A small private winery, built on a hill at the southern boundary of Hermann, was established in 1847 under the name of the founder, Michael Poeschel (1809-1893). From 1861 to 1878, when John Scherer was a partner, the name changed to M. Poeschel and Scherer. Building on the present site began in 1861. The original complex included the shipping cellars built that year and a residence-company office building built in 1869. Poeschel and Scherer sold most of the company in 1878 to their managers, William Herzog and George Stark. In 1883, Herzog and Stark took full ownership of the winery, and changed its name to Stone Hill Wine Company. George Stark, who was born in Germany in 1845 and emigrated to the United States in 1867, became sole proprietor in 1893. Under his management the Stone Hill Wine Company became one of the largest in the country.

Stone Hill Norton wine of 2003

At the turn of the 20th century, Stone Hill Winery was the largest winery west of the Mississippi River in the United States, the second largest winery in the United States, and the third largest winery in the world.

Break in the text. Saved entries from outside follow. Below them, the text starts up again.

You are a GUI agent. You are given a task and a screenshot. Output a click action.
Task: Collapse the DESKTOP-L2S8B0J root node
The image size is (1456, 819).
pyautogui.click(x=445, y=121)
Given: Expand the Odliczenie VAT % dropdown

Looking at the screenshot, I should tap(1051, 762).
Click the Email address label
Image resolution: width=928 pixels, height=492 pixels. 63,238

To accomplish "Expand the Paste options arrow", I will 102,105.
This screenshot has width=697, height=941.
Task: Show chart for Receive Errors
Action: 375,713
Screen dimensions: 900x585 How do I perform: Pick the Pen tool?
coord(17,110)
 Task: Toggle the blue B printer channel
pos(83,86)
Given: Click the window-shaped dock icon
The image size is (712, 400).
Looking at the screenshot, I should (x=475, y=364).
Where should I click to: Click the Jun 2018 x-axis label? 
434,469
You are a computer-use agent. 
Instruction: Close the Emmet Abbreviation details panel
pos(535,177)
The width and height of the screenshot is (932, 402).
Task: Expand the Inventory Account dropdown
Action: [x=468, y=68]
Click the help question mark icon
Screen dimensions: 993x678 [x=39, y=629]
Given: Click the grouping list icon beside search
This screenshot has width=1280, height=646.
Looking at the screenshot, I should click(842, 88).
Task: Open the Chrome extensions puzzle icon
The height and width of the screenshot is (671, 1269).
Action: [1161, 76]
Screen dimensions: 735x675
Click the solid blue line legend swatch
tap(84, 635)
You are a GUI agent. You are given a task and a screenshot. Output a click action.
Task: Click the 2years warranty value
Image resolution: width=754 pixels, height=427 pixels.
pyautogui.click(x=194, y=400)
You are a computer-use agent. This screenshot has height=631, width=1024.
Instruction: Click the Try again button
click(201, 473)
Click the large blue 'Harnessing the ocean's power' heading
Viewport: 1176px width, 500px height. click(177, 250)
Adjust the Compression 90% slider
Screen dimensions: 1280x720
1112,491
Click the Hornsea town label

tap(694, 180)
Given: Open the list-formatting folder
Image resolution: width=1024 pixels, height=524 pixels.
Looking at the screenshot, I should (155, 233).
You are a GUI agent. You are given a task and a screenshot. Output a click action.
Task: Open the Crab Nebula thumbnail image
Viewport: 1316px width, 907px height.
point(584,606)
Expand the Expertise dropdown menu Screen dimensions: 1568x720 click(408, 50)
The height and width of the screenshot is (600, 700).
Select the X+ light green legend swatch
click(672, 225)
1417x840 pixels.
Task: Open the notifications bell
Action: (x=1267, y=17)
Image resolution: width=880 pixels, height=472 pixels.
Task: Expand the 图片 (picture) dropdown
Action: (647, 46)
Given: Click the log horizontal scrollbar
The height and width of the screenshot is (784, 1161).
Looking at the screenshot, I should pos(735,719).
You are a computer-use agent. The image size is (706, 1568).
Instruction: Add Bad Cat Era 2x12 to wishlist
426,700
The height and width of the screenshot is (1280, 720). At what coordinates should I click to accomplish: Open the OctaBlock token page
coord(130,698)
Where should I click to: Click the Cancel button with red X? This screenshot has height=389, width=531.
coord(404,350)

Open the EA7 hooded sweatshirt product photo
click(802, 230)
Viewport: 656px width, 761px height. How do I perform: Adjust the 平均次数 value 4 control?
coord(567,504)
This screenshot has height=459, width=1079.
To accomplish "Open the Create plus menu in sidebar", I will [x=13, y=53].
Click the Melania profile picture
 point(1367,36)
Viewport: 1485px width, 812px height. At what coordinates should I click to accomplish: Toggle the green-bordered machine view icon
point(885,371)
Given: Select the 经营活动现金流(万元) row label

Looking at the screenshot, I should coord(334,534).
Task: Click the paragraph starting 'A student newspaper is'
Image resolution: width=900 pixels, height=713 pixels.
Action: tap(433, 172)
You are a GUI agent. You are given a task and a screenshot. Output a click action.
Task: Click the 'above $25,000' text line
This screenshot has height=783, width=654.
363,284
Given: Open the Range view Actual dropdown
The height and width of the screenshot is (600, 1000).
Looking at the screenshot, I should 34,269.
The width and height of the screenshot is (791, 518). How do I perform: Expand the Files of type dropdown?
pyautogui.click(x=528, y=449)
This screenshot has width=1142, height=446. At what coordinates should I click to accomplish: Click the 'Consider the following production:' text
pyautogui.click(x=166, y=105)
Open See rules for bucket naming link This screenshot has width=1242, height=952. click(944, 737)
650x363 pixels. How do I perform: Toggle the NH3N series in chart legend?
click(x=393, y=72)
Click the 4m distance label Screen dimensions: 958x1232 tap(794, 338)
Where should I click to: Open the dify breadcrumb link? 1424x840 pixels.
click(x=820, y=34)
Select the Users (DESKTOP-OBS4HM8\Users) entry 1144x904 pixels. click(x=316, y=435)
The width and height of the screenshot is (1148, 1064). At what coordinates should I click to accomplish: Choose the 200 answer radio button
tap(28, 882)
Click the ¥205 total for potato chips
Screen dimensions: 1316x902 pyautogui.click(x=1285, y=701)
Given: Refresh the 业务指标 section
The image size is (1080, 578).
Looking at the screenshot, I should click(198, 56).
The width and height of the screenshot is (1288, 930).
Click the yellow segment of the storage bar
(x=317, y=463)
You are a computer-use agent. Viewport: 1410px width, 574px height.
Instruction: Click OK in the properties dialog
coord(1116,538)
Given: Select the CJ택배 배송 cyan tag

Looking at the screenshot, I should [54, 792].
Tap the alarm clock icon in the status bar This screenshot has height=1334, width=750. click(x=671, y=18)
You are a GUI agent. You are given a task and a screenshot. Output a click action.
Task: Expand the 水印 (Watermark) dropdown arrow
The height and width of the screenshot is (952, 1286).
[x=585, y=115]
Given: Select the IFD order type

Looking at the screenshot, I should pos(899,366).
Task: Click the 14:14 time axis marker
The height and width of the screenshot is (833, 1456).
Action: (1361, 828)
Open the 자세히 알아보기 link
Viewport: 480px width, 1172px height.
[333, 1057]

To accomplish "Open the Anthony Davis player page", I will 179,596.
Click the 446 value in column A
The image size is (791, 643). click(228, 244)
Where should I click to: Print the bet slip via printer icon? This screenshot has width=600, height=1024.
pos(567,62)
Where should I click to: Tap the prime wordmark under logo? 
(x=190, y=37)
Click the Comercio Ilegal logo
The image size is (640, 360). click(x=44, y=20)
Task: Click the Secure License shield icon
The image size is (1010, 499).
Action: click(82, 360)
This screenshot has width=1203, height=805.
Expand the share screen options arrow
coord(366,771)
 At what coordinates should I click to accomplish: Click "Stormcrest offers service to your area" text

It produced 1,250,000 gallons in 1900. Its wine had won numerous awards in international fairs, including Vienna in 1873, Philadelphia in 1876, and St. Louis in 1904. Due to Prohibition, the winery was closed in 1920, along with virtually all others in the nation. During this time, the owners earned money by using its wine cellars to grow mushrooms for sale until 1965.

In 1965 local farmers Jim and Betty Held made Stone Hill Winery the first in Missouri to be re-established.
They moved into the remnants of the original winery and began the long restoration of the dis-repaired old-world buildings and vaulted underground cellars.

The Old Stone Hill Historic District was listed on the National Register of Historic Places in 1969. The district encompasses 11 contributing buildings associated with the Stone Hill Winery. They include the combined residence and office for company manager, processing plant, warehouse, barn and stone-lined aging cellars.